=== Dataset ===

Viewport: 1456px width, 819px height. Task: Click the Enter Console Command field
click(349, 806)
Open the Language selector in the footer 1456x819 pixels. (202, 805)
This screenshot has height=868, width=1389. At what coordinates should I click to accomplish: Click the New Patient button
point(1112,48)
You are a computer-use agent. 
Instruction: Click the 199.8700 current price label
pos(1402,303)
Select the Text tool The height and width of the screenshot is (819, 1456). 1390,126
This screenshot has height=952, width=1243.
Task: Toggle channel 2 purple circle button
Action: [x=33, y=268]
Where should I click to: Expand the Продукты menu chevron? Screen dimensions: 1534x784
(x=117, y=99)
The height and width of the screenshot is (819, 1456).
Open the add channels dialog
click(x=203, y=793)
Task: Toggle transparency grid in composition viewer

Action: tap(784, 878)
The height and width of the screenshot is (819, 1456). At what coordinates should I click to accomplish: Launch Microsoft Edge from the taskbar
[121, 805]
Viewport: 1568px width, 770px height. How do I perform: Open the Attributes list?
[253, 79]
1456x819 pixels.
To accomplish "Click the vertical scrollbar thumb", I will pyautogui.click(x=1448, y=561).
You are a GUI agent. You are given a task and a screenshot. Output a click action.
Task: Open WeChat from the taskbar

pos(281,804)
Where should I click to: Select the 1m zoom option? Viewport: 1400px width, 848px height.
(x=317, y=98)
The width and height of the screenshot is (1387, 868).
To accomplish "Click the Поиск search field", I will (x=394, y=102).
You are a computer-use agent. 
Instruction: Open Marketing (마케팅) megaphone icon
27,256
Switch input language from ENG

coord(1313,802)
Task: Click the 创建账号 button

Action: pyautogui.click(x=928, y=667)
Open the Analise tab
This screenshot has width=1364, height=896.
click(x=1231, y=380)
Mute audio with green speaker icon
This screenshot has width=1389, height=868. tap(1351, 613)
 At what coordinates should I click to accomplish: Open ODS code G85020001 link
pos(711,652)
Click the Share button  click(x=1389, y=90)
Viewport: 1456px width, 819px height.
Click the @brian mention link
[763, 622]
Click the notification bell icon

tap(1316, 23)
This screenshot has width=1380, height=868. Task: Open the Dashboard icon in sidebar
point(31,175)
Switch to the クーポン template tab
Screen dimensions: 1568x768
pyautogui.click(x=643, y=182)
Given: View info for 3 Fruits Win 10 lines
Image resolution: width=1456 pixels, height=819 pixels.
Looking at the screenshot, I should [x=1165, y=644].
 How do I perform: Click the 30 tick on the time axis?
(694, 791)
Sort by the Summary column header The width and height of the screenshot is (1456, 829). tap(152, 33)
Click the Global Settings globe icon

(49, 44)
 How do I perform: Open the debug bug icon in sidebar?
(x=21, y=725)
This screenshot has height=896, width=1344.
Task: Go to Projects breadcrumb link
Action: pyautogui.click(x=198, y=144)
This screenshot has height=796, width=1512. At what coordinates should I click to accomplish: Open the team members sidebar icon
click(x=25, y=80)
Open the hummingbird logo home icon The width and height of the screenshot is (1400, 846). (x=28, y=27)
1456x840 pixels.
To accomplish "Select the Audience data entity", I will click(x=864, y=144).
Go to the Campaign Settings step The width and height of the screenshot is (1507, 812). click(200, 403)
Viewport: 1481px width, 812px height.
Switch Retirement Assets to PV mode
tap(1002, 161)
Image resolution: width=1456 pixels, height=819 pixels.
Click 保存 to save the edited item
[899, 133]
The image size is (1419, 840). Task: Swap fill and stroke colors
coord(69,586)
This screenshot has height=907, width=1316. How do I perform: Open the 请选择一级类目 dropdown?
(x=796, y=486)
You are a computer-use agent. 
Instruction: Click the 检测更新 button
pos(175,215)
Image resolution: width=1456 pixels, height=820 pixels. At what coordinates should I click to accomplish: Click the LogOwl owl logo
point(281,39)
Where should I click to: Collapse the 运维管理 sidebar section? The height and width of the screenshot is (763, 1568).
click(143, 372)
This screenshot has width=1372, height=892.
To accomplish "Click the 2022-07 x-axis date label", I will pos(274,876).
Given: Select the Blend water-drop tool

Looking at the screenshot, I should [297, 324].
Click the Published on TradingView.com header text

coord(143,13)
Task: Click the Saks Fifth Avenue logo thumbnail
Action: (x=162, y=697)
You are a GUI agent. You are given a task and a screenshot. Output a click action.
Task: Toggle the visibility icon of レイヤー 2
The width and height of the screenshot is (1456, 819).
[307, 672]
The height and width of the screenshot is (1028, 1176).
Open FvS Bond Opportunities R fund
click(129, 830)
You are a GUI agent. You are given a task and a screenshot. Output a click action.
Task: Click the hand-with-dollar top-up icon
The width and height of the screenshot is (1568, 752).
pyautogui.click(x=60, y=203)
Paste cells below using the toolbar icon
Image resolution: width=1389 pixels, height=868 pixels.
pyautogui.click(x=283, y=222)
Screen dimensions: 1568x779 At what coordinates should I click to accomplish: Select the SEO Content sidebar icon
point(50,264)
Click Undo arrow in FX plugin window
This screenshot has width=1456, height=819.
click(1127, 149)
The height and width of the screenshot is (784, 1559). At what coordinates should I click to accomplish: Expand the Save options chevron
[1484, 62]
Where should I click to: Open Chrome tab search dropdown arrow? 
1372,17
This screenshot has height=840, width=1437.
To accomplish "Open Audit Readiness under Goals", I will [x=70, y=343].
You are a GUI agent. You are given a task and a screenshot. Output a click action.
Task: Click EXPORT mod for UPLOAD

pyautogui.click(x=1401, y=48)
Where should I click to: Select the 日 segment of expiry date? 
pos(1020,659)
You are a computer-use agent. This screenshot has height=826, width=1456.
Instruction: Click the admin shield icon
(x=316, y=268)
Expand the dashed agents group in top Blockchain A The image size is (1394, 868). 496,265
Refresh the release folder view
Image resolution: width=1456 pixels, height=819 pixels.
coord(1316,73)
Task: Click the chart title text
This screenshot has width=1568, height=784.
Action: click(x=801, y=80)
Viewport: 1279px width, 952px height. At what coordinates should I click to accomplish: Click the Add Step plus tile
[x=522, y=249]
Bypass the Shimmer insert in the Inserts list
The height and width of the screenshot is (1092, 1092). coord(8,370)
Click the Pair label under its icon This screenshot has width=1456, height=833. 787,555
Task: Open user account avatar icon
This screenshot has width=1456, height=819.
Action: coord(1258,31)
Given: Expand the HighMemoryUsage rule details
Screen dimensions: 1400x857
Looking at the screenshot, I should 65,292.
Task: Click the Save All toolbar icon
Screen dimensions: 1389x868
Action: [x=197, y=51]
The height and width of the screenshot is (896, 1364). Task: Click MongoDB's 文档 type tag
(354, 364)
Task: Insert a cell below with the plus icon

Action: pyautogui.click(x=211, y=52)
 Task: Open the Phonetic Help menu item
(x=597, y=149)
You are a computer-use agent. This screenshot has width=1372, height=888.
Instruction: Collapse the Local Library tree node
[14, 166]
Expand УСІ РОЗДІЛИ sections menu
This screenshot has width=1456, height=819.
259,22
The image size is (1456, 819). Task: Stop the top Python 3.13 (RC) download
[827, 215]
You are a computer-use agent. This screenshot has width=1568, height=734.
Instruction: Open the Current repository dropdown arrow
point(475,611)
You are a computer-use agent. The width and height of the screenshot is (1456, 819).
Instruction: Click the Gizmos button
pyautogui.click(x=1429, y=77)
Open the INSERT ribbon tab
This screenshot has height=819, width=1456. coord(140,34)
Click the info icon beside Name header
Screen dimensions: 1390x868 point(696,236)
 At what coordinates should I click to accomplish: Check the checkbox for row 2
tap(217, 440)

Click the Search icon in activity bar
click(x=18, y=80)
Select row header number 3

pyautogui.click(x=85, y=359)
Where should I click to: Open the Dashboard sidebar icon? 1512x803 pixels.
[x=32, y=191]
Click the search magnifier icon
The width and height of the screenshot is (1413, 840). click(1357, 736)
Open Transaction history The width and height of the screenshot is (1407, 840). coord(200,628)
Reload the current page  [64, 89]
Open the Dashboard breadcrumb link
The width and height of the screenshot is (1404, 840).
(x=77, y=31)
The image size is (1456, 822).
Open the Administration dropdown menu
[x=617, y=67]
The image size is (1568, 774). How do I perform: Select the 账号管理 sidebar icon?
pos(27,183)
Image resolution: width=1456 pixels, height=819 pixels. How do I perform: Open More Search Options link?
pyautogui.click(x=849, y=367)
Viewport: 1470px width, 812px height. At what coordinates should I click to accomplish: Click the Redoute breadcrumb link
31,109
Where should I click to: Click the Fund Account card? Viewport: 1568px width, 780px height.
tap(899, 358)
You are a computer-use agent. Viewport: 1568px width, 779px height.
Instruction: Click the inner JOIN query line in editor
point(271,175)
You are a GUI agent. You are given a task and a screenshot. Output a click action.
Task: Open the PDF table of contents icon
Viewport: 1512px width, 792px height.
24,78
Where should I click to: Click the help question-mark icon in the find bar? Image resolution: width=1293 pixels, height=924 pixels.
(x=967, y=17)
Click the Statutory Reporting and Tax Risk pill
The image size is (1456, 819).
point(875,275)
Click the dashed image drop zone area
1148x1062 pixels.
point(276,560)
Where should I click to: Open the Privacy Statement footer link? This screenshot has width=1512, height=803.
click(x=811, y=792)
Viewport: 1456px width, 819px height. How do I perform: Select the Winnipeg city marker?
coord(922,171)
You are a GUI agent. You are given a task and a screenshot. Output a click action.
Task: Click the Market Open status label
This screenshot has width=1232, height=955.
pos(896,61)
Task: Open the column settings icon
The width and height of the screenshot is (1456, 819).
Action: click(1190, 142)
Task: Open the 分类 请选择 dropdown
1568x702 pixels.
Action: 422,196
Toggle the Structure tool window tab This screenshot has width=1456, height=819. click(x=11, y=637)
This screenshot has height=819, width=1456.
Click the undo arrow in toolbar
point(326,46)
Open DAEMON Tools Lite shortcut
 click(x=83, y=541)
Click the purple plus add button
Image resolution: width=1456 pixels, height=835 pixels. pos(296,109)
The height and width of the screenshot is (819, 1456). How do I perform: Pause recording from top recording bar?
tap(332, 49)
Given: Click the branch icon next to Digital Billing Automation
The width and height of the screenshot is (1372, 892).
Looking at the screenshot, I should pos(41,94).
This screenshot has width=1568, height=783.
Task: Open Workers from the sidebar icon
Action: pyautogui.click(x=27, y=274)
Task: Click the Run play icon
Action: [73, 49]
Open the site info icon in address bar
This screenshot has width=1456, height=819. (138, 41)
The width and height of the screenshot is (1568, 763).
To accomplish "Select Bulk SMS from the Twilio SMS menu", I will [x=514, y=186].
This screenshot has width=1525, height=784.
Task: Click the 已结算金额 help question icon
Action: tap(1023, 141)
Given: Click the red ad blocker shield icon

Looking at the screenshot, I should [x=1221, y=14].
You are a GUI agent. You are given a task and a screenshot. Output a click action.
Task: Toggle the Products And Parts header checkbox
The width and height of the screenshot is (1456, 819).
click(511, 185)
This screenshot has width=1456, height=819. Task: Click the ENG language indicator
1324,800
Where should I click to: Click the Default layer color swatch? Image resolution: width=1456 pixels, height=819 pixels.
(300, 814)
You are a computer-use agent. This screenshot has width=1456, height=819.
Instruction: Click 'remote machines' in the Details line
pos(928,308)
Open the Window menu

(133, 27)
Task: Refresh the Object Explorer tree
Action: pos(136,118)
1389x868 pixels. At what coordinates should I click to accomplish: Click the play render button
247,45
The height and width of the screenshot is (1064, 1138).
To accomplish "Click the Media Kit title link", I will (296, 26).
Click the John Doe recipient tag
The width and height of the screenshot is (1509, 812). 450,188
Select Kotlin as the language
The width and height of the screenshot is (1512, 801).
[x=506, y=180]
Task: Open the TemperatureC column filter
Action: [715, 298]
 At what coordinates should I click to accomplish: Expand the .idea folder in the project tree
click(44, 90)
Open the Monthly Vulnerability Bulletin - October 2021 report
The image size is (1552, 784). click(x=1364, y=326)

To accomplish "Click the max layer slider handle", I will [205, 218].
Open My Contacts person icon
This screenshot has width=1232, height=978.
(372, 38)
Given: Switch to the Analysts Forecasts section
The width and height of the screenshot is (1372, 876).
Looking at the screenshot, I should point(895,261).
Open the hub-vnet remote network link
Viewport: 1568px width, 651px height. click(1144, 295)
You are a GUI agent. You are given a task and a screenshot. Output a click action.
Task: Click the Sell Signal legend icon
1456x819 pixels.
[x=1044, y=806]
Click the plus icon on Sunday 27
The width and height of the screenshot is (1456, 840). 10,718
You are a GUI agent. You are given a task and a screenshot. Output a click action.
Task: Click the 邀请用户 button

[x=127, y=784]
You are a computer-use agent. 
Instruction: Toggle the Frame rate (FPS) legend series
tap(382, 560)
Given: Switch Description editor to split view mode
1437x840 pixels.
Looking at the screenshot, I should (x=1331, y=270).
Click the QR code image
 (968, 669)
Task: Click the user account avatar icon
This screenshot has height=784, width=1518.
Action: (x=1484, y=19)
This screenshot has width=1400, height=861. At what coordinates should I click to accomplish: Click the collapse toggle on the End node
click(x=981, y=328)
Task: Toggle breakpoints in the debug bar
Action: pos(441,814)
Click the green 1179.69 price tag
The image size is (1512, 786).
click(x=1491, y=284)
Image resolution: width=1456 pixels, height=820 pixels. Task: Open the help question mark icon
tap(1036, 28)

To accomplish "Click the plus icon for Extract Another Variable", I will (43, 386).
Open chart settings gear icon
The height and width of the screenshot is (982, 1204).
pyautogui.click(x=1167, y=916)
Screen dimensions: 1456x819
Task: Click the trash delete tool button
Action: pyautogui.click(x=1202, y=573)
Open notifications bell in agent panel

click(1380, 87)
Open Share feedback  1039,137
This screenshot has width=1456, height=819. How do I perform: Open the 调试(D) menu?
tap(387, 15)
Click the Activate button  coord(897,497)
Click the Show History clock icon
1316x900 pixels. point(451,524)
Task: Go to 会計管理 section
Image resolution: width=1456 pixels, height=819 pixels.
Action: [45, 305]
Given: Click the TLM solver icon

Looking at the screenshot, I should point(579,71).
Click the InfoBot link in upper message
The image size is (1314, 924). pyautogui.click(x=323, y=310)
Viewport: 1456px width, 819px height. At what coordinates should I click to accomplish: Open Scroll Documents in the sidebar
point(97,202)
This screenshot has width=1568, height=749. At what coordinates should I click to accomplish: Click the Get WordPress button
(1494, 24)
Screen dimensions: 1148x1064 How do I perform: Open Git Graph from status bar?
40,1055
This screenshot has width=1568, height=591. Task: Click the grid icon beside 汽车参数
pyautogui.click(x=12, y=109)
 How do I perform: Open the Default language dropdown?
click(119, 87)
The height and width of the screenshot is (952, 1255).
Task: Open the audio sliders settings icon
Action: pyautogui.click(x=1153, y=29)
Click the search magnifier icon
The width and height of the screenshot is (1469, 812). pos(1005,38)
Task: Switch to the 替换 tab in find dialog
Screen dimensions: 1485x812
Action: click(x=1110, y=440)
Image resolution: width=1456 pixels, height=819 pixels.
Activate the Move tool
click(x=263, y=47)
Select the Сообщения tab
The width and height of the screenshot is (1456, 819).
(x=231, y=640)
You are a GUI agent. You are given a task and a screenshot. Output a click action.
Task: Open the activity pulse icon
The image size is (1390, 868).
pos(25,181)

===

### [What the task requires]
Search the entries for the string "computer" and return each line where it turns up.

### [Solution to this task]
You are a computer-use agent. 
You are a computer-use agent. 
You are a computer-use agent. 
You are a computer-use agent. This screenshot has height=826, width=1456.
You are a computer-use agent. This screenshot has width=1372, height=888.
You are a computer-use agent. This screenshot has width=1568, height=734.
You are a computer-use agent. The width and height of the screenshot is (1456, 819).
You are a computer-use agent. Viewport: 1568px width, 779px height.
You are a computer-use agent. This screenshot has width=1456, height=819.
You are a computer-use agent. 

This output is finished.